----- Data under study -----

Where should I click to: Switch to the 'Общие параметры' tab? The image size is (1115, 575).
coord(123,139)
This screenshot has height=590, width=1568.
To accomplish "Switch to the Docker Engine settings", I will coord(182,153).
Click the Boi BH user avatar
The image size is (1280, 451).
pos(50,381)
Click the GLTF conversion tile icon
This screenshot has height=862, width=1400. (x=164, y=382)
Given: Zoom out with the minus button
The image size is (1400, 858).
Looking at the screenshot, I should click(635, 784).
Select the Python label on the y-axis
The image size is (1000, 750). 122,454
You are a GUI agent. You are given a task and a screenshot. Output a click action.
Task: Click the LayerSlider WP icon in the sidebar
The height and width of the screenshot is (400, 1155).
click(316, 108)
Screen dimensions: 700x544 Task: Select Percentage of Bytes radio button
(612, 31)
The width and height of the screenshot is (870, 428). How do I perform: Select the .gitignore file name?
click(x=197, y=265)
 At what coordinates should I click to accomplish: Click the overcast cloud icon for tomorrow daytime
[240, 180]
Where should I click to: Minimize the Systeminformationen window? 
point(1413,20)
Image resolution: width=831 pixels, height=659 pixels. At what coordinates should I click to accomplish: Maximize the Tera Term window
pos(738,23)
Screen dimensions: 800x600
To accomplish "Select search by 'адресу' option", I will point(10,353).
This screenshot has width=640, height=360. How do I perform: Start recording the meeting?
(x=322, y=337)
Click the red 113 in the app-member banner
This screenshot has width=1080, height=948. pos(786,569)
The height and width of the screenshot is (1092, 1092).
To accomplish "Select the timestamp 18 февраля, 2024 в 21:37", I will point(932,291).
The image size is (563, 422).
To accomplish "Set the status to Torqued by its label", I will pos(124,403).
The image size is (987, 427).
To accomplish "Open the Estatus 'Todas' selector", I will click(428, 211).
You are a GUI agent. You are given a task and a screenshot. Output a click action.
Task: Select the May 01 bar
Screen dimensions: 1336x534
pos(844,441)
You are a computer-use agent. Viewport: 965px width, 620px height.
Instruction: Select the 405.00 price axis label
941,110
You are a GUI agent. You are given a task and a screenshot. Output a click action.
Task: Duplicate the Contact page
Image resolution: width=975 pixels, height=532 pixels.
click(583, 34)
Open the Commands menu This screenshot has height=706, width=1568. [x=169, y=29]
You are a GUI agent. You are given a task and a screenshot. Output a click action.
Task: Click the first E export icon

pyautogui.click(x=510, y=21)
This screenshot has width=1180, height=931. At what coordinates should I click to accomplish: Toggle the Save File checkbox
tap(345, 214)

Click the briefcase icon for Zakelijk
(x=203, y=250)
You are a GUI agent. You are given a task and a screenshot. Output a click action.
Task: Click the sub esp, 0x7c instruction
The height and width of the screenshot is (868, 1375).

-----

▶ What is being asked: Return all data verbatim.

▶ Result of the exercise:
Where should I click to: Switch to the 'Общие параметры' tab? The image size is (1115, 575).
coord(123,139)
This screenshot has height=590, width=1568.
To accomplish "Switch to the Docker Engine settings", I will coord(182,153).
Click the Boi BH user avatar
The image size is (1280, 451).
pos(50,381)
Click the GLTF conversion tile icon
This screenshot has height=862, width=1400. (x=164, y=382)
Given: Zoom out with the minus button
The image size is (1400, 858).
Looking at the screenshot, I should click(635, 784).
Select the Python label on the y-axis
The image size is (1000, 750). 122,454
You are a GUI agent. You are given a task and a screenshot. Output a click action.
Task: Click the LayerSlider WP icon in the sidebar
The height and width of the screenshot is (400, 1155).
click(316, 108)
Screen dimensions: 700x544 Task: Select Percentage of Bytes radio button
(612, 31)
The width and height of the screenshot is (870, 428). How do I perform: Select the .gitignore file name?
click(x=197, y=265)
 At what coordinates should I click to accomplish: Click the overcast cloud icon for tomorrow daytime
[240, 180]
Where should I click to: Minimize the Systeminformationen window? 
point(1413,20)
Image resolution: width=831 pixels, height=659 pixels. At what coordinates should I click to accomplish: Maximize the Tera Term window
pos(738,23)
Screen dimensions: 800x600
To accomplish "Select search by 'адресу' option", I will point(10,353).
This screenshot has width=640, height=360. How do I perform: Start recording the meeting?
(x=322, y=337)
Click the red 113 in the app-member banner
This screenshot has width=1080, height=948. pos(786,569)
The height and width of the screenshot is (1092, 1092).
To accomplish "Select the timestamp 18 февраля, 2024 в 21:37", I will point(932,291).
The image size is (563, 422).
To accomplish "Set the status to Torqued by its label", I will pos(124,403).
The image size is (987, 427).
To accomplish "Open the Estatus 'Todas' selector", I will click(428, 211).
You are a GUI agent. You are given a task and a screenshot. Output a click action.
Task: Select the May 01 bar
Screen dimensions: 1336x534
pos(844,441)
You are a computer-use agent. Viewport: 965px width, 620px height.
Instruction: Select the 405.00 price axis label
941,110
You are a GUI agent. You are given a task and a screenshot. Output a click action.
Task: Duplicate the Contact page
Image resolution: width=975 pixels, height=532 pixels.
click(583, 34)
Open the Commands menu This screenshot has height=706, width=1568. [x=169, y=29]
You are a GUI agent. You are given a task and a screenshot. Output a click action.
Task: Click the first E export icon

pyautogui.click(x=510, y=21)
This screenshot has width=1180, height=931. At what coordinates should I click to accomplish: Toggle the Save File checkbox
tap(345, 214)

Click the briefcase icon for Zakelijk
(x=203, y=250)
You are a GUI agent. You are given a task and a screenshot. Output a click action.
Task: Click the sub esp, 0x7c instruction
The height and width of the screenshot is (868, 1375).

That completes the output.